In 1974, the Philadelphia Flyers won the championship of the National Hockey League, the prize known as the Stanley Cup. In 1975, they repeated that championship. They were known as the Broad Street Bullies, after the location of their arena and their unique style of play.
So why is a 50-year-old hockey team showing up in an opinion piece in the editorial pages? Because they gained control of the NHL in the exact same way the Trump administration is trying to gain control of this country.
The Flyers won their championships in large measure by simply ignoring the rules. Their avowed strategy was to commit fouls all over the ice on the theory that “the refs won’t dare call them all.”
And they were right. Even while they were setting individual records for fights and penalties, they got away with murder. The refs simply couldn’t keep up with their rule violations.
That’s exactly the strategy the Trump administration is employing right now. Every week, this newspaper is forced to publish editorials decrying a new lie, a new abuse of power, a new blatant violation of the Constitution that augurs “the type of strongman rule common in distressed countries such as El Salvador.”
And every week, the courts order him to stop. His response? Just ignore the courts.
His answer to a direct question about his administration’s apparent flaunting of a Supreme Court order requiring it to facilitate the return of a man it admits was mistakenly deported was classic Trump. He said the focus shouldn’t be on ignoring the Supreme Court order, it should be on keeping criminals out of the United States.
That’s right: “Forget the Supreme Court’s order, I’m in charge here, and I say this man is a criminal.” This with regard to a man who’s never been convicted of anything and was not only deported but imprisoned in a foreign country
If this heinous transgression were standing alone, it would be front-page news every day and would elicit outrage from everyone until it was corrected. But it’s not, any more than the Flyers’ fouls were.
It’s surrounded by other unconstitutional excesses: executive orders barring specific lawyers from courthouses. Orders refusing funds to states, agencies, and universities that didn’t comply with the Trump agenda. Refusal of emergency disaster relief law to states that didn’t embrace the Trump agenda. Ordering names of people here legally removed from the Social Security rolls and declared dead without warning, hearing or explanation. Arrest and deportation without explanation of college students here on valid visas, an anti-people-of-color abuse completely unrelated to the legality of their presence and found nowhere in any legitimate reading of the Constitution.

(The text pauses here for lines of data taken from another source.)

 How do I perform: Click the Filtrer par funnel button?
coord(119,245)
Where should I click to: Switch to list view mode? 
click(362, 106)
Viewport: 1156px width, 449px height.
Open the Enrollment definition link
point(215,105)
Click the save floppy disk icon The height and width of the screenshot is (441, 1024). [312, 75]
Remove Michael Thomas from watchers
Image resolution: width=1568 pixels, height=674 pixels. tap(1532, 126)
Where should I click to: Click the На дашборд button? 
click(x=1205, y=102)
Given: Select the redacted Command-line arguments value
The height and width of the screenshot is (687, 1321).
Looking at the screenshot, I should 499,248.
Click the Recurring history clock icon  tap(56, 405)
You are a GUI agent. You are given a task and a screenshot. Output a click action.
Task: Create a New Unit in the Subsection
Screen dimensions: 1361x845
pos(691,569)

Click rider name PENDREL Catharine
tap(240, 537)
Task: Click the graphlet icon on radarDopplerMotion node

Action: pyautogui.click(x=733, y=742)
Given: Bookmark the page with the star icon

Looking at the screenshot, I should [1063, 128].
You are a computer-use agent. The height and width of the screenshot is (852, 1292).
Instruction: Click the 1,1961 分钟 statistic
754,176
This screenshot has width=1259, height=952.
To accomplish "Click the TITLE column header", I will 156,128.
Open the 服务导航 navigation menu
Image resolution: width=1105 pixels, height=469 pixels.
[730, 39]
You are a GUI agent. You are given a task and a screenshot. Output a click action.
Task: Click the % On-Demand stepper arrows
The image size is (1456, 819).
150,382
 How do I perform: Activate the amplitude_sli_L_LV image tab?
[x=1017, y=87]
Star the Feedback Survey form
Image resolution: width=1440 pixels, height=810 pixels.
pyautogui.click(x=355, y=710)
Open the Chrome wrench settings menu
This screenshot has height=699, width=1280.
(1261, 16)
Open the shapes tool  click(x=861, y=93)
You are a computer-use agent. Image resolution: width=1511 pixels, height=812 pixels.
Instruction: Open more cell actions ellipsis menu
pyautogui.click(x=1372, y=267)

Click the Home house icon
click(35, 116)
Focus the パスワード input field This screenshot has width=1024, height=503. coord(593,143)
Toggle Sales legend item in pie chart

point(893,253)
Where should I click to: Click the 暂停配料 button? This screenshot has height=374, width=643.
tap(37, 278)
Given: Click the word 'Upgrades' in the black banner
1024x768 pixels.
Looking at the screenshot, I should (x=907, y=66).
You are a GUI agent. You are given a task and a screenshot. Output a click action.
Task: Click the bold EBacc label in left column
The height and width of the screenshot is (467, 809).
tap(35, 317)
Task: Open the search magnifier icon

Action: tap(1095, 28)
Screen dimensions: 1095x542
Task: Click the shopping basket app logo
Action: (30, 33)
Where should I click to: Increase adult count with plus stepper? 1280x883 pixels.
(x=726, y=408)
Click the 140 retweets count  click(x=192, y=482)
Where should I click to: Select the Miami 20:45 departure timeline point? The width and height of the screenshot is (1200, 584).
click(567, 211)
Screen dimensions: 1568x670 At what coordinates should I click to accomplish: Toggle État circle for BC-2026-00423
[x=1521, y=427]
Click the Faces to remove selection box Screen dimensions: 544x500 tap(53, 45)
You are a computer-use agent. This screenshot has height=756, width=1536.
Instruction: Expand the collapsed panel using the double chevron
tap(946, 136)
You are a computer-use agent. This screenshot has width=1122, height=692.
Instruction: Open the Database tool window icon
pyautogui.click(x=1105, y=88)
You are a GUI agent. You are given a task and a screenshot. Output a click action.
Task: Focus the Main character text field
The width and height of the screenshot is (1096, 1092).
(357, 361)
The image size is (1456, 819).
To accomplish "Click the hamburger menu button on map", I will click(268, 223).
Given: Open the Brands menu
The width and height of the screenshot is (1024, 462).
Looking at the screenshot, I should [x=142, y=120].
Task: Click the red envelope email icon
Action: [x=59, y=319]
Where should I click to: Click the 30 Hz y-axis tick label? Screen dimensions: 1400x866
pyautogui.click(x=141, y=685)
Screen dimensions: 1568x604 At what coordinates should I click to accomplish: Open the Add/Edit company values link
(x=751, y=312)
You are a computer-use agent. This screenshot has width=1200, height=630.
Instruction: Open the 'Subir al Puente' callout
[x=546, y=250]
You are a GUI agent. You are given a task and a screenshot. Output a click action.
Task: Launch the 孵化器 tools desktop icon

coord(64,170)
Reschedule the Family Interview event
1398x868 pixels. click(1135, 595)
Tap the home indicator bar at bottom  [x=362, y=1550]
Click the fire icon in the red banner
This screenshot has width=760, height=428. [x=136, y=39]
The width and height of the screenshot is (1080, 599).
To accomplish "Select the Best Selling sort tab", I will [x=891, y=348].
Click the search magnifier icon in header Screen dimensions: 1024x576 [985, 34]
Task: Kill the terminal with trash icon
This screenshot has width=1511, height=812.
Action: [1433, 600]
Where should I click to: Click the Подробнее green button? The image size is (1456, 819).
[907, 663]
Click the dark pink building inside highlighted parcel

And why is all of this happening so fast? Because the administration is betting that the courts can’t call them all.
You ever play Whac-A-Mole, the arcade game where rodent puppets pop up out of holes, and you try to knock them down with a stick? That’s what’s going on here. (It shouldn’t be surprising that any analysis of the Trump administration’s governance comes down to the level of hockey matches and arcade games.)
But instead of one mole at a time, you have a dozen. You still have just one stick: the courts. And now the head mole wants to impeach your stick.
Legislation has been introduced by a Tennessee congressman to impeach a federal judge for the “high crime and misdemeanor” of blocking an administration action until they show why it isn’t, as it patently is, unconstitutional.
I was a judge for 37 years. I was appointed to the Court of Appeal by a Republican governor. I’ve taken several oaths to “support and defend the Constitution of the United States,” which I still feel bound by.
So I’ve had a lot of experience evaluating unconstitutionality. I don’t always know it when I see it. Sometimes it’s difficult to recognize. This time it couldn’t be more clear.
This is the biggest constitutional crisis since Fort Sumter. At issue is, as this newspaper has recognized, “whether the United States remains a constitutional republic.”
The courts are fighting for that constitutional republic. They’re fighting to maintain “the great democratic experiment” that has endured for almost 250 years. They need your support.
Don’t let the Flyers and the moles win.
Grab a stick, pal; it’s time to fight for your freedoms
William W. Bedsworth was an associate justice of the California Court of Appeal from 1997-2024. Prior to that, he served as an Orange County Superior Court judge from 1987–1997.